USCIS Blogs on AOS Myths Discussed in Online Forums25 May 2012
The U.S. Citizenship and Immigration Services (USCIS) blog, known as the Beacon, recently posted information on what the USCIS characterizes as three myths regarding the adjustment-of-status (AOS or I-485) process. These three myths, and the USCIS clarifications, are discussed here for the benefit of MurthyDotCom and MurthyBulletin readers. Also covered are: the USCIS’s response on timeframes for processing a case following an interview, decision on a case after an interview, and the fact that there is no legal requirement for either spouse to change her/his surname after marriage.
USCIS and Public Immigration Forums
The USCIS appears to have culled the myths regarding I-485 processing and adjudications from online immigration forums. Reviewing common misunderstandings in this way can be helpful, as it provides the USCIS with the opportunity to identify and clarify misunderstandings that are widespread. This also should serve as a reminder to those who post in immigration forums, such as our own MurthyForum, that the information is public, available to be read by all, including the government. Forums should be used for sharing and obtaining helpful information and getting support during the often long and difficult immigration process. It is important to use this tool of publicly posting information wisely.
Myth # 1 – Specific Timeframe After Interview for Decision
It was discovered that some people believe there is a set legal timeframe for the USCIS to make a decision on an I-485 following an in-person interview. Apparently, some believe that such decisions must be made in 180 days. The USCIS explains that there is no set legal timeframe for these decisions. There is a set timeframe of 120 days for citizenship cases after the interview. According to the USCIS, the goal is to adjudicate I-485 cases within four months of any interview.
Only a small percentage of employment-based (EB) I-485s undergo in-person interviews at USCIS offices. Most I-485 interviews involve family-based (FB) cases. While the USCIS does not have a set timeframe for making decisions in I-485 cases following an interview, if there is an extended delay that is not attributable to a lack of visa numbers, it is possible to take action against the USCIS in an attempt to obtain a court order mandating a decision. This is possible even without a set limit of time for adjudication, as there are more generalized requirements for government decisions to be made within a period that is reasonable.
Myth # 2 – On-the-Spot Decisions at Interview
A related misunderstanding of the adjustment interview process that was explained by the USCIS is that an applicant can expect to receive a decision in the I-485 case at the interview. The USCIS explains that the officer sometimes requests additional documentation or otherwise needs more time to review the case. Sometimes, there is no visa number available at the time of the interview. In other cases, further background checks may be needed.
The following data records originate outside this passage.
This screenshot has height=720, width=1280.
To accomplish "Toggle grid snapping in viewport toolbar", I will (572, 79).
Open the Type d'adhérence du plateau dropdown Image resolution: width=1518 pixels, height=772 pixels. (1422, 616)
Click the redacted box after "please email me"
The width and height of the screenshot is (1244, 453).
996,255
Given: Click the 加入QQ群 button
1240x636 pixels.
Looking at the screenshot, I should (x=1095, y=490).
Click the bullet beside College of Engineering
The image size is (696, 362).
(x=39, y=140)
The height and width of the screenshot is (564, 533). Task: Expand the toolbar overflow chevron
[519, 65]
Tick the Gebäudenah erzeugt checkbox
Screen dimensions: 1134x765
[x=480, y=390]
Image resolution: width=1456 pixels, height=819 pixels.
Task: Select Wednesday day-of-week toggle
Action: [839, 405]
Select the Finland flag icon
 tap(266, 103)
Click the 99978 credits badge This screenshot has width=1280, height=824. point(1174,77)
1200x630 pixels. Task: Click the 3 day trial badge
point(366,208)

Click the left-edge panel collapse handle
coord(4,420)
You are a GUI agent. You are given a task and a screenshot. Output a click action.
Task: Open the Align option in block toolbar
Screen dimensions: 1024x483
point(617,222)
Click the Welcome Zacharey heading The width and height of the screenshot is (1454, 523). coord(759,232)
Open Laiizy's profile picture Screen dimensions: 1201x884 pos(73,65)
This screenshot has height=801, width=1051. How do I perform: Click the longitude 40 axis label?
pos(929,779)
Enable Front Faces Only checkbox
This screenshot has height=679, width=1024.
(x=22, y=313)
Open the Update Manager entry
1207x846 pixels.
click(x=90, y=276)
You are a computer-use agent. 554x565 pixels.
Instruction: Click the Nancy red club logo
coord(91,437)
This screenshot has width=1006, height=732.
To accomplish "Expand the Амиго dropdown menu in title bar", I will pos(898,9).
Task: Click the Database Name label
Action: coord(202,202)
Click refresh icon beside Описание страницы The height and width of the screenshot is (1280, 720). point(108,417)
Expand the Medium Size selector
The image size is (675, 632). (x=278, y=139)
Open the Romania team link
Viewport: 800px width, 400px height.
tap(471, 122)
In our experience, there are certainly cases in which favorable decisions are made at the interview. The fact that no such decision is made, however, does not necessarily mean that there will be bad news. As mentioned, it might be necessary to provide some additional documentation to establish eligibility or security checks to complete. There may be certain complex or sensitive matters for a supervisor to review prior to a decision. Sometimes particular officers can recommend action, but, for any number of reasons, final decisions must be reviewed by a supervisor.
Myth # 3 – Requirement for Change in Last Name After Marriage
The USCIS clarified that, in marriage-based immigration cases, there is no requirement for the woman to take her husband’s last name. A married woman may adopt her husband’s surname or keep her birth-given name. She may also choose to hyphenate or use other such variations. It is noted that the husband could take his wife’s name or make other name variations, including hyphenation.
In marriage-based immigration cases, it is necessary to establish that the marriage is bona fide. The use of a married name is one form of such proof, establishing that the couple holds themselves out as married. However, as confirmed by the USCIS, there is no mandate for a woman or man change her/his last name. These are matters of personal preference and cultural norms. Couples can exercise these preferences as they choose, and utilize other forms of proof to establish that their marriages were entered into for bona fide purposes, and not solely for obtaining immigration benefits.
The USCIS blog is quite helpful with regard to these common misunderstandings. We remind MurthyDotCom and MurthyBulletin readers who use online forums to gather information that they should not be regarded as one’s sole or definitive source of immigration advice. Many such forums are not monitored and are simply unfiltered information from the public. The attorneys at the Murthy Law Firm often respond to questions posted on the MurthyForum, providing useful, up-to-date, and accurate information. However, even this information is not case-specific legal advice. Individuals with detailed, specific questions about their situations should seek the advice of qualified attorneys, rather than relying solely on input from the public.